Auto Research with Specialist Agents Develops Effective and Non-Trivial Training Recipes
TL;DR
Autonomous closed-loop empirical research without human-in-the-loop. Specialist agents partition the training-recipe surface, share measured lineage across trials, propose hypotheses + executable code edits + outcomes + feedback. Across 1,197 headline-run trials and 600 control trials, no humans chose proposals, edited recipes, overrode scores, or repaired failed trials. Reduces Parameter Golf validation bpb by 0.81%, raises NanoChat-D12 CORE by 38.7%, reduces CIFAR-10 Airbench96 wallclock by 4.59%.
Why this matters
The "no human in the loop" claim is the load-bearing piece. The 38.7% NanoChat-D12 gain on CORE is large enough to take seriously. If the closed-loop generalizes, the labor model for training-recipe research changes: the human picks the search surface and writes the evaluator, the system runs the loop.
Connections to prior wiki
- Confirms the Evaluation-driven Scaling thread (04-22): same outer loop, both bet on external measurement as the steering signal.
- Contradicts KernelBench-X (also today) in one specific way. KernelBench-X says iterative refinement on kernel generation improves correctness but not performance. This paper says iterative refinement on training recipes improves both. The contrast is informative: training-recipe space is denser and smoother than kernel-generation space, so the refinement loop has a usable gradient signal in one but not the other.

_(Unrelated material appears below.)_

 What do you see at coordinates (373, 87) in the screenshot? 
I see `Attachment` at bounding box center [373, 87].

- Composition with Skill1: the closed-loop here proposes recipes; Skill1 distills successful trajectories into reusable skills. The pair gives you a self-improving research system rather than a one-shot search.
Research angle
- The cost of 1,797 trials is real money. The cost-per-bpb-improvement number determines whether this is a research-grade or production-grade primitive.
- Whether the gains transfer to a recipe surface the system wasn't trained on (i.e., does the specialist-agents partition generalize) is open.